In any case, once you put every bit and piece in its place Figure 7-4 lets you know what you should be seeing the following.

A screenshot of an Excel sheet has 8 columns and 18 rows. The second cell of the first column is highlighted.

Figure 7-4

Cal. Counting: Cookies sales in Los Angeles and San Diego

Now let’s return to our inaugural FILTER formula, the one in which we returned the sales data for Boston. By definition, then, all our results there must disclose that city’s name in the City field – and precisely because that field will contain nothing but Boston, we don’t really need all that redundant information. As a result, and for good presentational reasons, we might want to eject the City field from this filter – and in order to make good on that intention we can reprise the INDEX formula we dusted off in Chapter 5, in the course of our perusal of the UNIQUE function.

Here, our formula reads

=FILTER(INDEX(All,SEQUENCE(ROWS(All)),{1,2,4,5,6,7,8}),City=M1,”Not found”)

Don’t be fooled or confused; in spite of its density, the filter here consists of the same three arguments with which we’ve been working all along. The INDEX formula is assembling an improvised dataset, one appropriating the All minus the City field – the third column in All, thus explaining the missing 3 in the bracketed array. Note in addition the SEQUENCE function here that’s performing the same work it did in the UNIQUE formula – it’s counting, and hence including, all of the rows in the All dataset.

And once you’re satisfied with your formula, the results should follow corroborated by Figure 7-5.

A screenshot of an Excel sheet has 7 columns and 18 rows. The second cell of the first column is highlighted.

Figure 7-5

Something’s missing – on purpose. The City field isn’t there.

All those Bostons are gone; and for good measure, we could have zapped the Region field, too – the dataset’s second field – from the formula, by excising the 2 from the bracketed array – because, after all, Boston is always in the East.

Note

Our discussion of the new dynamic array function DROP in a later chapter will describe a considerably more elegant way in which this result can be achieved

How About Filtering Part of a Cell?

Thus far, we’ve learned about filtering fields whose data consists of single words, for example, Cookies, or Boston. But what about cells consisting of what’s typically called unstructured text – that is, multi-word content taking up residence in a single cell address? Can FILTER help us to unearth a keyword, or selected words from the larger text sitting in a cell?

Well, the answer is a decisive yes. FILTER can masterfully extract partial text excerpts from a range of cells, and for a case in point break open the FILTER – text search file, an adaptation of a spreadsheet that enumerates the current members of the House of Representatives (source: Everypolitican (https://everypolitician.org/united-states-of-america/house/download.html)).

Suppose for starters we want to filter the name field for all Representatives named John. The problem, of course, is that all the names are bunched into single cells – first, last, and middle names – and we need to somehow uproot “John” from the lengthier entries into which the name has been gathered.

= = = = = = =

■ TASK PROMPT ■
Write the next portion of the passage on Excel's FILTER function, starting immediately after its final sentence. The data come from a separate source unrelated to the passage above.

■ PROVIDED MATERIAL ■
= = = = = = =

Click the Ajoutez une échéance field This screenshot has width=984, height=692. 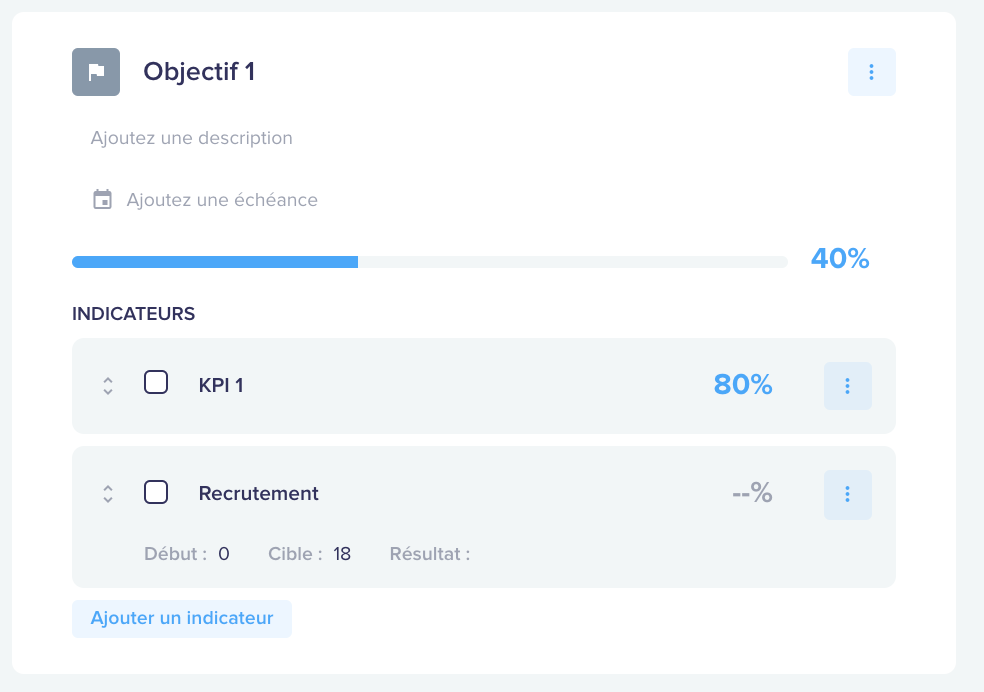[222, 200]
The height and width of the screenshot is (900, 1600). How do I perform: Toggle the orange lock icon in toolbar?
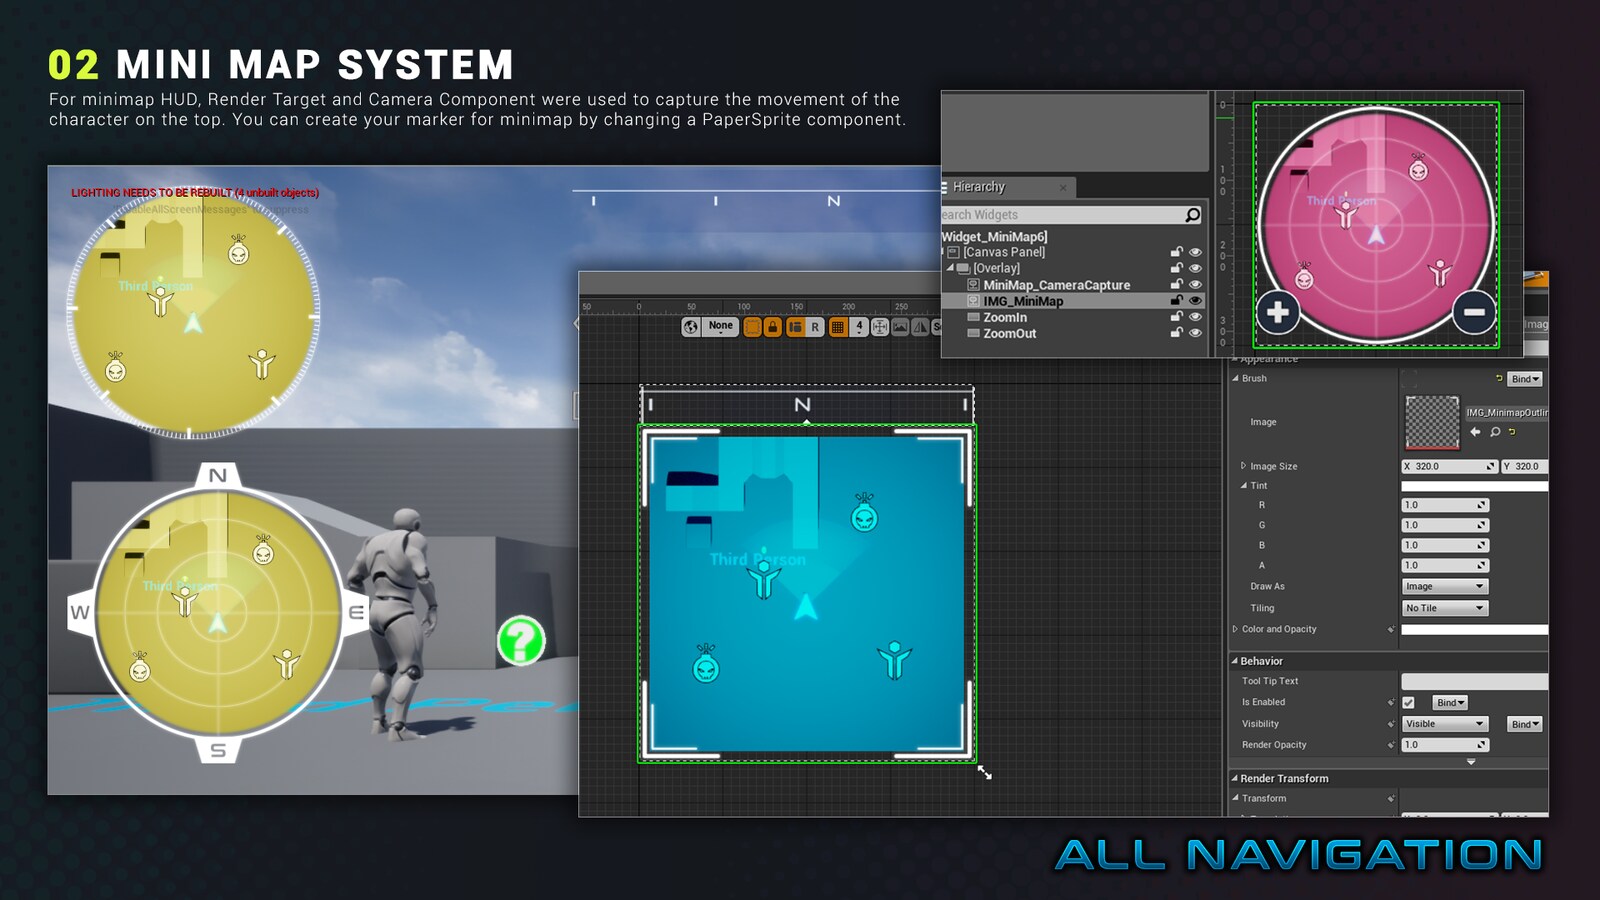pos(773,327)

= = = = = = =

■ RESULT FOR THIS TASK ■
To give that assignment a go we’ll tap into the SEARCH function, an old but robust means for discovering the morsels of text cooking in a larger stew of words. SEARCH is what I call a positional function, because it delivers a number corresponding to the position in a cell at which the searched text begins, assuming it’s found. Thus if I search for the word Thursday in the cell entry “Today is Thursday” SEARCH will offer up 10, the position number of the T in Thursday. It’s written as follows:
  • =SEARCH(find_text,within_text,start_number)

The start number argument is optional.

Thus if “Today is Thursday” is written to A6 and we enter Thursday in A2, this formula
  • =SEARCH(A2,A6)

will pump out 10. If the searched text isn’t there, a #VALUE! error message will stake the cell instead. Remember, of course, that we’re about to apply SEARCH to an entire range of names, but we’re in dynamic array mode, and that’s something we can do.

Now back to our task. In the FILTER tab of the FILTER – text search workbook enter John in B2. In B4, write
  • =FILTER(name,ISNUMBER(SEARCH(B2,name)),“Not found”)

The ISNUMBER function wrapping itself around SEARCH tests a value or formula for its numeric status; thus if a search of each cell in the name range yields a number – meaning that the search term has been found – that cell will instate itself into the filtered result.

Our FILTER thus looks like this, per Figure 7-6.

A screenshot of an Excel sheet has 4 columns and 21 rows. The entries are in the first column and the third cell of the first column is highlighted.

Figure 7-6

Restricted entry: Congresspersons with John in their name – somewhere in their name

That works – sort of. But we see that our filter has garnered a trio of Johnsons – which also contain the text John – that we probably didn’t have in mind. A workaround: enter in B2 instead

John[space]

That search term will close the door on the Johnsons, simply because the John in their names is succeeded by a character other than [space]. That second take will yield as follows, illustrated in Figure 7-7.

A screenshot of an Excel sheet has 4 columns and 16 rows. The entries are in the first column and the third cell of the first column is highlighted.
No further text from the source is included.